Persistência do Ducto Arterioso

A persistência do ducto arterioso, também denominada de ducto arterioso patente, é um defeito cardíaco congênito mais comum em prematuros e também muito encontrada em animais, especialmente cães.

É causada por uma falha no fechamento do canal que liga a artéria pulmonar à aorta no período do nascimento. Pode estar associada com prematuridade, baixo peso ao nascer, prostaglandinas, rubéola materna durante o primeiro trimestre de gestação, altitudes elevadas e hipóxia.
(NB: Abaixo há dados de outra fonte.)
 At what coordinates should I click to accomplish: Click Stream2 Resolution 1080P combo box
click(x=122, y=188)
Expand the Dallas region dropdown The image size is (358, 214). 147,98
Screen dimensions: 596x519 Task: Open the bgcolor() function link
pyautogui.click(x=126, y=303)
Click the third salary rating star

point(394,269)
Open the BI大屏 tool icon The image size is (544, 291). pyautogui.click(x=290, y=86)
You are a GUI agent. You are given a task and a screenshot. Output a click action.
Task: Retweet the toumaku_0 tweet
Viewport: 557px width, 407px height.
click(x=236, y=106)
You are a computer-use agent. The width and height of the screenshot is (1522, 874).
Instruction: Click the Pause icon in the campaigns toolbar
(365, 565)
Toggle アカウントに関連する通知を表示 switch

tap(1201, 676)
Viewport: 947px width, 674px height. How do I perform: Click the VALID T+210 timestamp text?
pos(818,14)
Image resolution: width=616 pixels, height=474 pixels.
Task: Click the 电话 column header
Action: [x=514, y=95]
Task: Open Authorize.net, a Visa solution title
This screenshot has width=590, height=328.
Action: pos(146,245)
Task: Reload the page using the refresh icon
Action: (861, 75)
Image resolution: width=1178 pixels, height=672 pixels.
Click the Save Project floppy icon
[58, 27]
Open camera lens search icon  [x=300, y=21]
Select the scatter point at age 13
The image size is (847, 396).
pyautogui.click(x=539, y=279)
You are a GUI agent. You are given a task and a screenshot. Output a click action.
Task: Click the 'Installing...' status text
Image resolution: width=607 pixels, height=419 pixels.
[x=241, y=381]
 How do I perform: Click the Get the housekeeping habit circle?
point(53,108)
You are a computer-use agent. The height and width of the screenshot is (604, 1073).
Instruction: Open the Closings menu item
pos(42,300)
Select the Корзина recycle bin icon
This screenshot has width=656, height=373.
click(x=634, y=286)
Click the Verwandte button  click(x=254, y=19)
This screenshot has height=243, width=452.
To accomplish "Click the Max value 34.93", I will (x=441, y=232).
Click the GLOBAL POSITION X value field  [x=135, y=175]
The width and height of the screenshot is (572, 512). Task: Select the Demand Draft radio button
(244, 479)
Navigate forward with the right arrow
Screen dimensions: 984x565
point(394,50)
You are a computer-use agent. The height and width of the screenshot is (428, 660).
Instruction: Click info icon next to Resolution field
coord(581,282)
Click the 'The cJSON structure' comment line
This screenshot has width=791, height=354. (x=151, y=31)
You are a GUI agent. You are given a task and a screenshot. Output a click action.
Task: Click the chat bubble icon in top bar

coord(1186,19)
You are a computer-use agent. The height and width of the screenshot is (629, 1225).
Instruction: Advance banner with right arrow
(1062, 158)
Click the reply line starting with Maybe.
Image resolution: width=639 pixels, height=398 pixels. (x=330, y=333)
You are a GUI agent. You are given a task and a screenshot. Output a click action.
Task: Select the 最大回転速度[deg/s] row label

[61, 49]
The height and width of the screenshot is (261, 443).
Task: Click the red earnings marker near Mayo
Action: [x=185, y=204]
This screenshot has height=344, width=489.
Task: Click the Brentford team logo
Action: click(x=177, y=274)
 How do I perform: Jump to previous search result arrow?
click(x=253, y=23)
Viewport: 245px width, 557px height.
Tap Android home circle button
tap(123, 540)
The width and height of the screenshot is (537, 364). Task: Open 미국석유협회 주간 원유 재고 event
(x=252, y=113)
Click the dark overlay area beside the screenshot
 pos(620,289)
O correto é que, após o nascimento, dois ductos encontrados na estrutura circulatória do coração (o forame oval e o ducto arterioso) se fecham para que o sangue possa circular pelo organismo. Quando esses ductos não se fecham após o nascimento, parte do sangue presente no lado esquerdo do coração acaba alcançando o pulmão, sendo que o correto seria cair na circulação geral.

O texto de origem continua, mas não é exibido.